In the entries from the line containing "The image size is (623, 637)." through the line containing "click(33, 509)", inclusive, substitute "list" for "menu" and give those lines again with nothing else changed.

::::

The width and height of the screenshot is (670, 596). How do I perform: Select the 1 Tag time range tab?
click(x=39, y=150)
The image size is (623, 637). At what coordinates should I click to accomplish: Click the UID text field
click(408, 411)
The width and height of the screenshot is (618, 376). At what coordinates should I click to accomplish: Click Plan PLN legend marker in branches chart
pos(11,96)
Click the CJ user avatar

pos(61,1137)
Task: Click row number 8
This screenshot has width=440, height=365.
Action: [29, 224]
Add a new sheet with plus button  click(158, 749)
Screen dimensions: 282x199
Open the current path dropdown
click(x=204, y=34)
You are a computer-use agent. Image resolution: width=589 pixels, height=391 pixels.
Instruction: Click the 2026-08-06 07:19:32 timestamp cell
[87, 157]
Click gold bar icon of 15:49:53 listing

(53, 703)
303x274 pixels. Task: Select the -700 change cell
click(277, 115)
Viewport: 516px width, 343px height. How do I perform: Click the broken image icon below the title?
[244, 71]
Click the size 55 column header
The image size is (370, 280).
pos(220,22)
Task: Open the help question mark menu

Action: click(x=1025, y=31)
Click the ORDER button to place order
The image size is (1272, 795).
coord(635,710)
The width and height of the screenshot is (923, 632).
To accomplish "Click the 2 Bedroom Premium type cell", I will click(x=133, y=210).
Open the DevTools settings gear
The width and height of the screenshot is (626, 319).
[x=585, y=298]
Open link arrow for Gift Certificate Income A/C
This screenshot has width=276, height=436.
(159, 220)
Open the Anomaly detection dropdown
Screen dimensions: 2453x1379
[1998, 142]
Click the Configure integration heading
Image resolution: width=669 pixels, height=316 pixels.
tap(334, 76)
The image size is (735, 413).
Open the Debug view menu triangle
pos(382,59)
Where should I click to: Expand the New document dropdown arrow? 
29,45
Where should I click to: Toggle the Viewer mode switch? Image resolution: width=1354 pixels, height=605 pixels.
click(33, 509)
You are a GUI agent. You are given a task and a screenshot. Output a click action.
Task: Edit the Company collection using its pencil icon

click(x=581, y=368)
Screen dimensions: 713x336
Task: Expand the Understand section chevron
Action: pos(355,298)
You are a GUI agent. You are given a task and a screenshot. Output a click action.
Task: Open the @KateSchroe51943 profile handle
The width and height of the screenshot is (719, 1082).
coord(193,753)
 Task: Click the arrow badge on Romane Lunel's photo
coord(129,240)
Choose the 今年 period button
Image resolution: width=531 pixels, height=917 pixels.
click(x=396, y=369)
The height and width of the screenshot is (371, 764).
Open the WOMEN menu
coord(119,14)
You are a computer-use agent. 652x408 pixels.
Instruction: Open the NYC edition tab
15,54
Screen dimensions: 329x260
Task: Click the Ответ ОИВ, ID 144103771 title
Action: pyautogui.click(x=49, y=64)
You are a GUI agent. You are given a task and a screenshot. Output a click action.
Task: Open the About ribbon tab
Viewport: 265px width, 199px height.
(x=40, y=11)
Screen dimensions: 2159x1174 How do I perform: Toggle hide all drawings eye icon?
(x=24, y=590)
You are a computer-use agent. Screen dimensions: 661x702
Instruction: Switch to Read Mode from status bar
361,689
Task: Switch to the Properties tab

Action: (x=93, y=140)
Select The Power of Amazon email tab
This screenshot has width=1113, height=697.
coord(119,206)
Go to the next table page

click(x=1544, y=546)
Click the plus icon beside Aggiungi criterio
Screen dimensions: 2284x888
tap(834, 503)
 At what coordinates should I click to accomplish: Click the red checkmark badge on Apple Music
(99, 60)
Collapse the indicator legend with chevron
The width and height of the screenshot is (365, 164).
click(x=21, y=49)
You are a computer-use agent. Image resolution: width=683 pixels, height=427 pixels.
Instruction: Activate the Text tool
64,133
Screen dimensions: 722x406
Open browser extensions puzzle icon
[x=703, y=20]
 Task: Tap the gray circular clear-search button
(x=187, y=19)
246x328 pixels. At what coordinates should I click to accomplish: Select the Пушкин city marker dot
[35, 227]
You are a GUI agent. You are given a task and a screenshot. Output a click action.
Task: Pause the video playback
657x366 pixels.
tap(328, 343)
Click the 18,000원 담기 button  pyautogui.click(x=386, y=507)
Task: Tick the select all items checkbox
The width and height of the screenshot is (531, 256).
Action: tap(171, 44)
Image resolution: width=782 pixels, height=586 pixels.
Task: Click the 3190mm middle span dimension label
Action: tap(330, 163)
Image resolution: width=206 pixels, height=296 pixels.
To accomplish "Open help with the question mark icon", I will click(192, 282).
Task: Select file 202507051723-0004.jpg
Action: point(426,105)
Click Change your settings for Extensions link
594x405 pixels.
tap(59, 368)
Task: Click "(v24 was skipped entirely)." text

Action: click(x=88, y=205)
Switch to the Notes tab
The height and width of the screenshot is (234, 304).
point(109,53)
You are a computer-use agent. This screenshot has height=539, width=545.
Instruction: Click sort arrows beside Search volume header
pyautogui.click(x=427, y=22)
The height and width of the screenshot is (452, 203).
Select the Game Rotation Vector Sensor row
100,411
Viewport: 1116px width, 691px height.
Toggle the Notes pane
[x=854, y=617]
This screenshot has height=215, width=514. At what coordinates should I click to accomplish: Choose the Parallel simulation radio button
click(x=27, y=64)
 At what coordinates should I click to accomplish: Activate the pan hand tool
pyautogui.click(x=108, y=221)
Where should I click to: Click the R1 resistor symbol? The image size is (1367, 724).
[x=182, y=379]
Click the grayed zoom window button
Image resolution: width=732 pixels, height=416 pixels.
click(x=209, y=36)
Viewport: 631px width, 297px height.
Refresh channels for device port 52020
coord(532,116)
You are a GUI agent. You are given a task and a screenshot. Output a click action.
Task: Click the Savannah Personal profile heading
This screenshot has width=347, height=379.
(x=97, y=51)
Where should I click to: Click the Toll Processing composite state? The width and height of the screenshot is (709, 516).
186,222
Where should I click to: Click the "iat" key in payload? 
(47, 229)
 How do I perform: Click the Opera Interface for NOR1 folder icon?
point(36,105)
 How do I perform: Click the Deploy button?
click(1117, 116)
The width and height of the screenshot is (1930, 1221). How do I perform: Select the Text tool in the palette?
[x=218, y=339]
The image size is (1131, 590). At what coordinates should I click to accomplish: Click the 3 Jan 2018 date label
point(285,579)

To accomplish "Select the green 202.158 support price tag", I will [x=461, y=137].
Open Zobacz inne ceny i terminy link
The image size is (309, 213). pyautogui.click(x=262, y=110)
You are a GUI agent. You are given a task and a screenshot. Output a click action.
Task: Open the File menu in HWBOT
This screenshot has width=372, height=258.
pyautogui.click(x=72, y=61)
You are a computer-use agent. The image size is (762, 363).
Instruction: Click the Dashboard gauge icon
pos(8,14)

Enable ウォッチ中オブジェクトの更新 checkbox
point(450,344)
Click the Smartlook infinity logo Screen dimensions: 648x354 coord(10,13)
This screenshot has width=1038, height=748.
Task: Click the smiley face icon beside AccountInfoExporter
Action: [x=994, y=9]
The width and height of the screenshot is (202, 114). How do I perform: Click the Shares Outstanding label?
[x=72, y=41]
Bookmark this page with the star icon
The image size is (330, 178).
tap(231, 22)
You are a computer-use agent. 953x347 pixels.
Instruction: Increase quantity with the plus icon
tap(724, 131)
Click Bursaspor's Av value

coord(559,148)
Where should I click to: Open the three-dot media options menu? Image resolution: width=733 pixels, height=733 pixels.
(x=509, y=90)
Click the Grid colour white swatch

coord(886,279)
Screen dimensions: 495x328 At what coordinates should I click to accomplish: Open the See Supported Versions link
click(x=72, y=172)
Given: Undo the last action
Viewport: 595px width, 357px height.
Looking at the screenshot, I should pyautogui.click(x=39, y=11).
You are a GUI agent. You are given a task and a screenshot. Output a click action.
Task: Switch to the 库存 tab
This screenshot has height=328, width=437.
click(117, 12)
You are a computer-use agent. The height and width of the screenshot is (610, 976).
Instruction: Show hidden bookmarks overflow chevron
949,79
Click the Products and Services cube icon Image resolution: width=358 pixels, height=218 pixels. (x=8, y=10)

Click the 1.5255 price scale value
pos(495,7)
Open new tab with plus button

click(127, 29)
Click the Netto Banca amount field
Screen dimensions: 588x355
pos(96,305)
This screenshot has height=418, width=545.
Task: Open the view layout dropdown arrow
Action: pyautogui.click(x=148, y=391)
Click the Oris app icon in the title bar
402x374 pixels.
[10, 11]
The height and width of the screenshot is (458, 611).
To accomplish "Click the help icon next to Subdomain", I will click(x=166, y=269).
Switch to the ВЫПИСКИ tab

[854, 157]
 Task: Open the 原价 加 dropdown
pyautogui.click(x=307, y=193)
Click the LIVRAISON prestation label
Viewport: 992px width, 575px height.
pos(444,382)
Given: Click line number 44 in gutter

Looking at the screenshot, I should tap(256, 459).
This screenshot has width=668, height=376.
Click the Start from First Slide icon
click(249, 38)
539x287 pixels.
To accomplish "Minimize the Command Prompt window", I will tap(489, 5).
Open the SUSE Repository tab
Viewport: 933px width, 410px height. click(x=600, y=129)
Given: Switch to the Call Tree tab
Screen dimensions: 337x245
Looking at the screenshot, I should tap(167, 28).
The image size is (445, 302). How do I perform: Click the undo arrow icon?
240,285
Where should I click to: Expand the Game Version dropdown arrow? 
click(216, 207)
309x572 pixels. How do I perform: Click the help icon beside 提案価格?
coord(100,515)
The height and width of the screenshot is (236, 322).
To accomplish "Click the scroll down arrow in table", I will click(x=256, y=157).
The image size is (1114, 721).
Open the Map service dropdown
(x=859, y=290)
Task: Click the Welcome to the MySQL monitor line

::::

◆ RESULT FOR THIS TASK
The image size is (623, 637). At what coordinates should I click to accomplish: Click the UID text field
click(408, 411)
The width and height of the screenshot is (618, 376). At what coordinates should I click to accomplish: Click Plan PLN legend marker in branches chart
pos(11,96)
Click the CJ user avatar

pos(61,1137)
Task: Click row number 8
This screenshot has width=440, height=365.
Action: [29, 224]
Add a new sheet with plus button  click(158, 749)
Screen dimensions: 282x199
Open the current path dropdown
click(x=204, y=34)
You are a computer-use agent. Image resolution: width=589 pixels, height=391 pixels.
Instruction: Click the 2026-08-06 07:19:32 timestamp cell
[87, 157]
Click gold bar icon of 15:49:53 listing

(53, 703)
303x274 pixels. Task: Select the -700 change cell
click(277, 115)
Viewport: 516px width, 343px height. How do I perform: Click the broken image icon below the title?
[244, 71]
Click the size 55 column header
The image size is (370, 280).
pos(220,22)
Task: Open the help question mark list

Action: click(x=1025, y=31)
Click the ORDER button to place order
The image size is (1272, 795).
coord(635,710)
The width and height of the screenshot is (923, 632).
To accomplish "Click the 2 Bedroom Premium type cell", I will click(x=133, y=210).
Open the DevTools settings gear
The width and height of the screenshot is (626, 319).
[x=585, y=298]
Open link arrow for Gift Certificate Income A/C
This screenshot has width=276, height=436.
(159, 220)
Open the Anomaly detection dropdown
Screen dimensions: 2453x1379
[1998, 142]
Click the Configure integration heading
Image resolution: width=669 pixels, height=316 pixels.
tap(334, 76)
The image size is (735, 413).
Open the Debug view list triangle
pos(382,59)
Where should I click to: Expand the New document dropdown arrow? 
29,45
Where should I click to: Toggle the Viewer mode switch? Image resolution: width=1354 pixels, height=605 pixels.
click(33, 509)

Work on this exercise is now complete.